Pour mettre en oeuvre la réforme du lycée, en dessous d'une certaine taille d'établissement estimée par l'inspection générale à 950 ou 1 000 élèves, le proviseur doit faire un choix entre les options et spécialités proposées, qui sont essentielles pour la poursuite des études supérieures des élèves, le dédoublement des classes de langues ou de sciences, et les heures consacrées à l'orientation. Or nous savons combien celle-ci est déterminante. Le rapport de notre collègue Jacques Grosperrin l'a encore souligné il y a quinze jours. De telles pratiques ne sont pour nous plus acceptables ; nous souhaitons qu'il y soit mis fin. Lorsque le ministère envisage une réforme, il doit affecter à chaque établissement les moyens horaires correspondants. C'est pour nous une recommandation essentielle. Nous proposons également que chaque année le conseil d'administration d'établissement examine, après avis du conseil pédagogique, l'utilisation faite de la dotation horaire globale. Ce rendez-vous annuel sera l'occasion pour l'équipe pédagogique de réfléchir collectivement à l'utilisation de ses marges de manoeuvre et d'identifier l'empiétement par l'administration centrale des marges d'autonomie.

En complément de cette recommandation, nous proposons également que chaque année, le conseil d'administration de l'établissement scolaire examine, après avis du conseil pédagogique, l'utilisation qui est faite de la dotation horaire globale.

Ce rendez-vous annuel sera l'occasion pour l'équipe pédagogique de réfléchir collectivement à l'utilisation de ces marges. Il permettra également d'identifier l'empiétement de l'administration centrale sur les marges d'autonomie des établissements scolaires prévues par les textes.
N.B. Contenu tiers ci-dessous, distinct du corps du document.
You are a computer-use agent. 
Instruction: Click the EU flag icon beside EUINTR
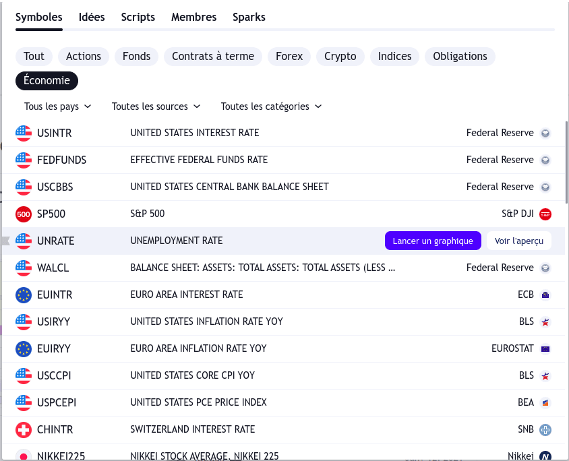[24, 295]
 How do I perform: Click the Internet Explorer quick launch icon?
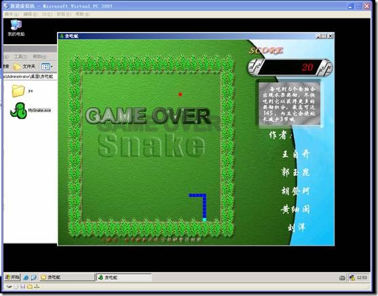tap(26, 278)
Mme Marie-Pierre Monier, rapporteure. - Nous nous sommes également intéressés à l'évaluation des établissements scolaires. Comme vous le savez, la loi pour une école de la confiance de 2019 a créé le conseil d'évaluation de l'école et impose une évaluation tous les cinq ans de tous les écoles et établissements scolaires, y compris privés sous contrat.
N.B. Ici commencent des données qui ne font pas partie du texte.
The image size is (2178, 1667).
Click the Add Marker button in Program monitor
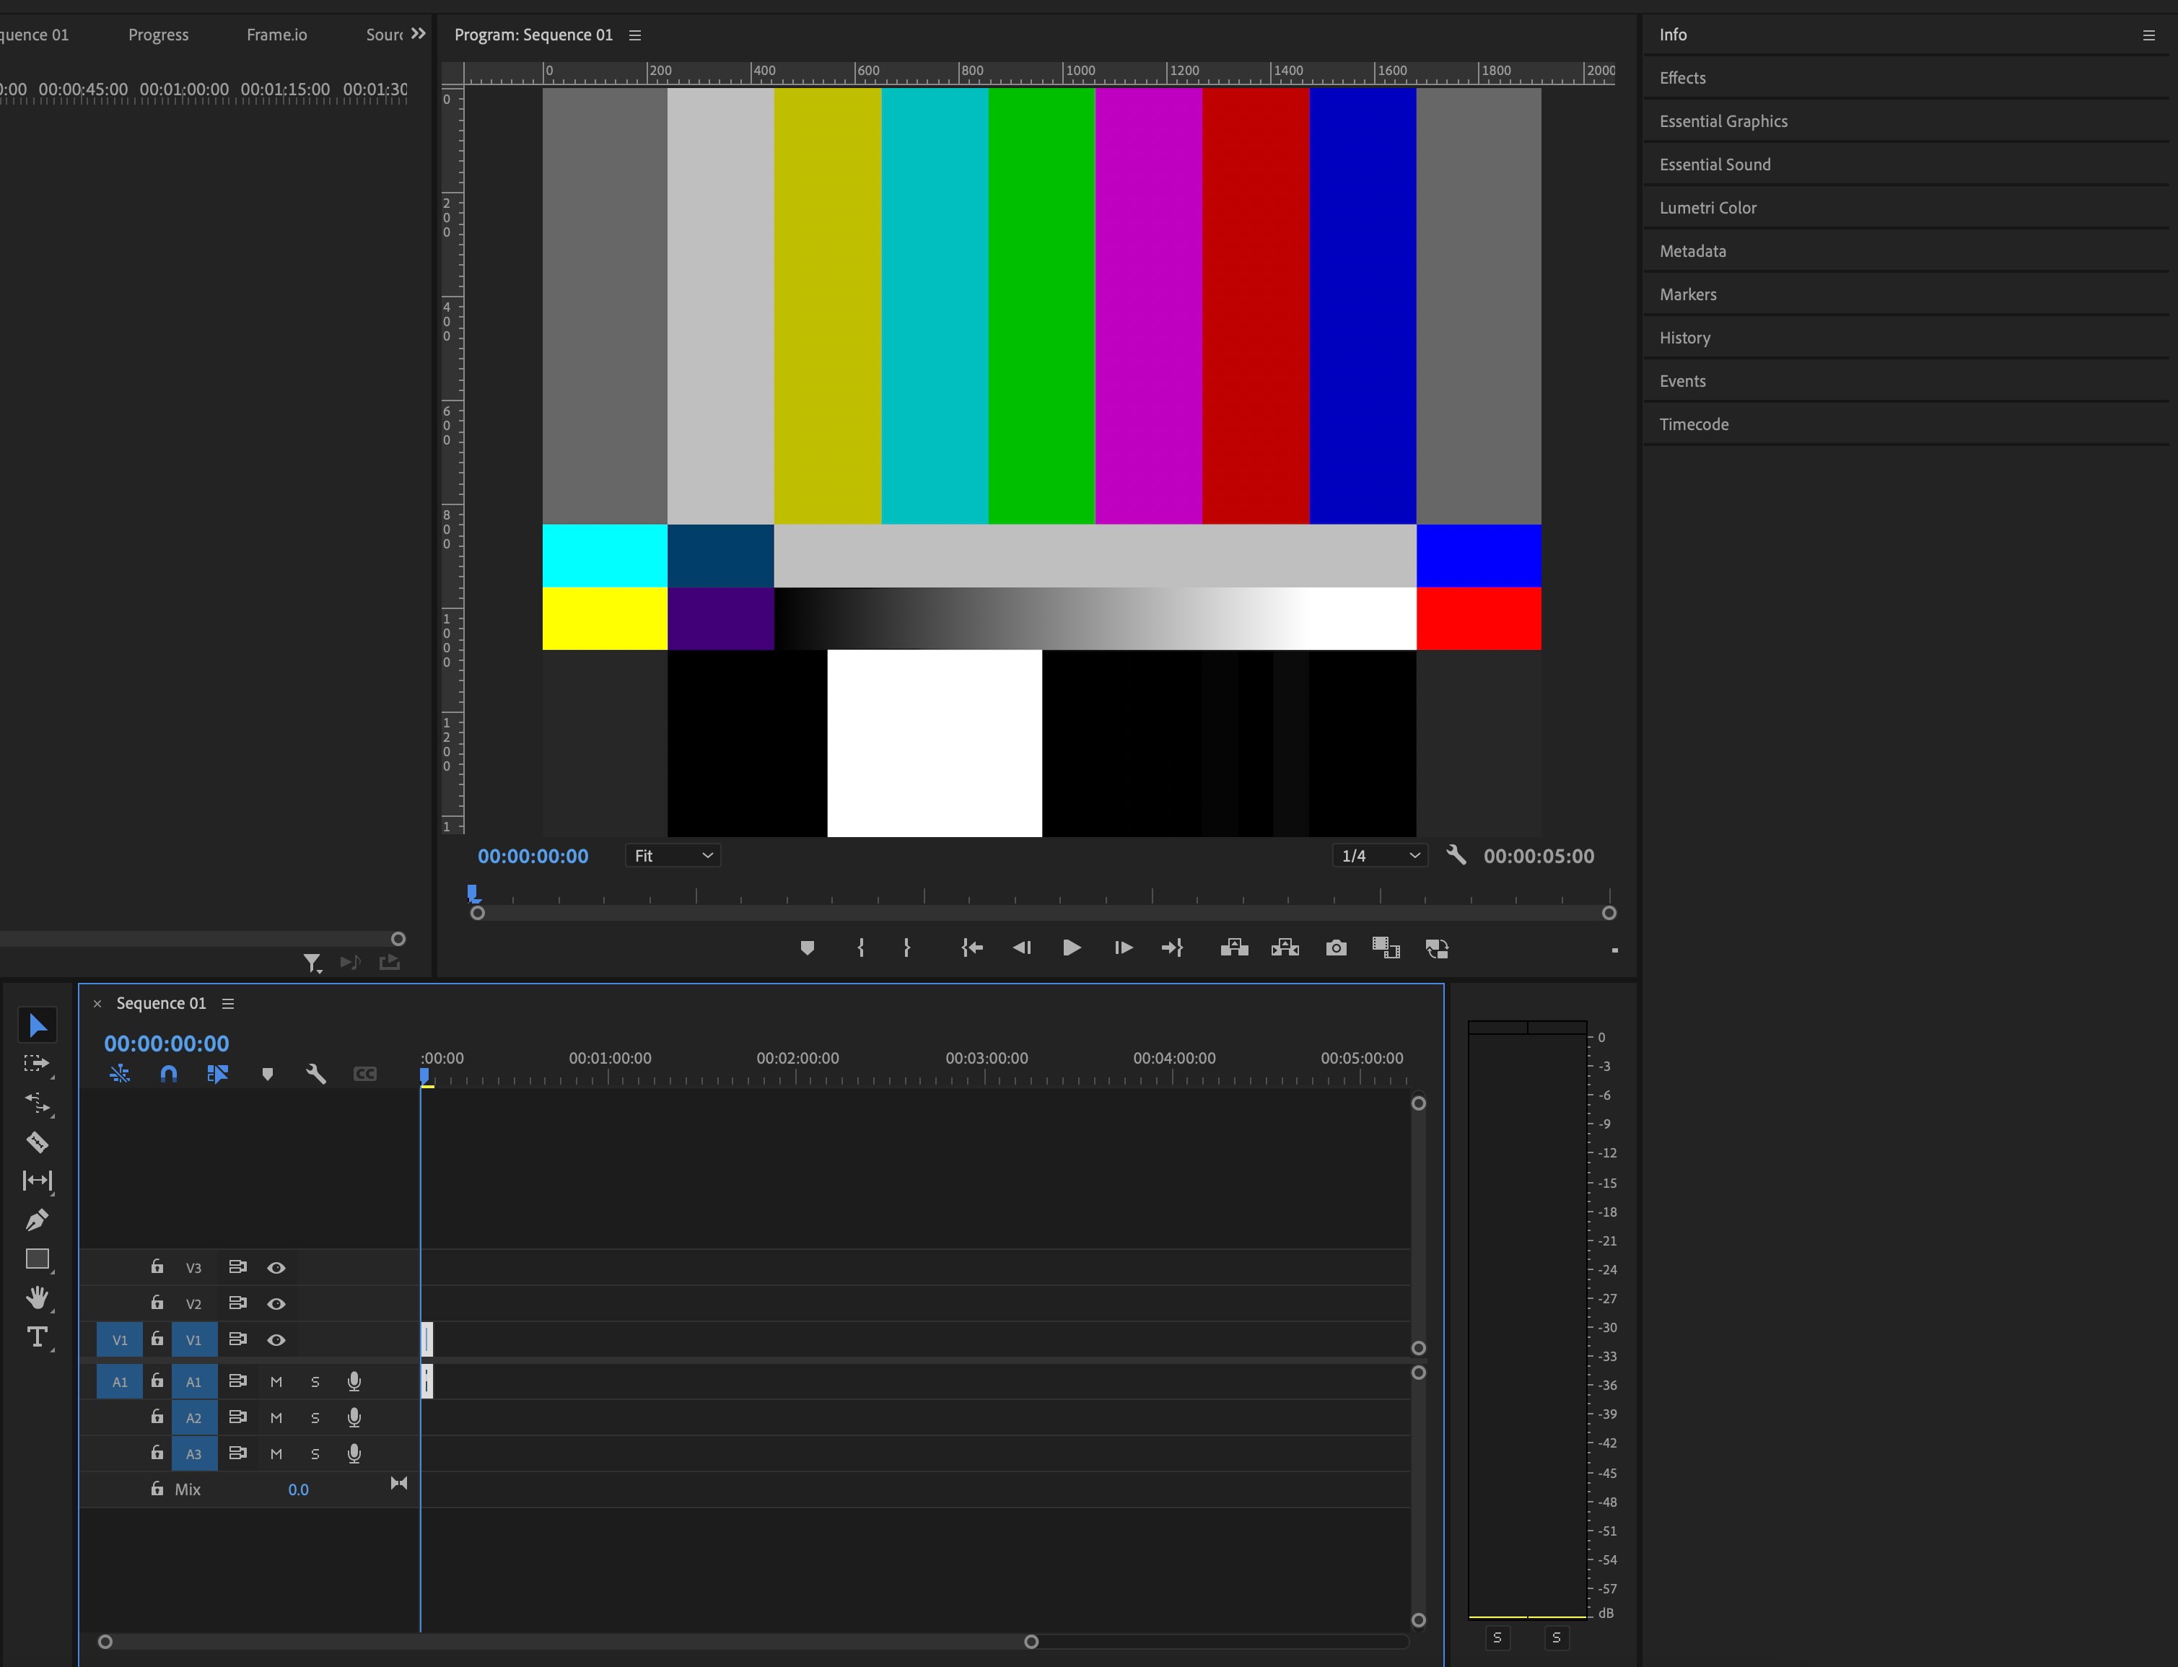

En ce qui concerne le second degré, la mise en place du processus d'évaluation a commencé plus tôt. Aussi, à la fin de cette année scolaire, 50 % des établissements devraient avoir été évalués. Le cadre d'évaluation des écoles a été arrêté en janvier 2022. Fin juin 2023, 10 000 écoles ont été évaluées sur les 49 000 que compte le pays.

Cette évaluation se déroule en deux phases : une auto-évaluation de l'établissement suivie d'une évaluation externe. L'équipe d'évaluateurs, qui sont souvent au nombre de trois, est composée par les recteurs.

Quel bilan tirer de ces premières évaluations ? Il existe tout d'abord une défiance forte de la part de la communauté enseignante. L'évaluation y est perçue comme chronophage et inutile. La crainte est également élevée que cette évaluation d'établissement se transforme en évaluation individuelle et il semblerait que cela soit parfois le cas.

Mme Annick Billon, rapporteure. - Donner du sens à l'évaluation est la condition essentielle pour qu'elle recueille l'adhésion du plus grand nombre au sein de l'établissement. Il nous semble nécessaire d'améliorer le processus actuel dans quatre directions.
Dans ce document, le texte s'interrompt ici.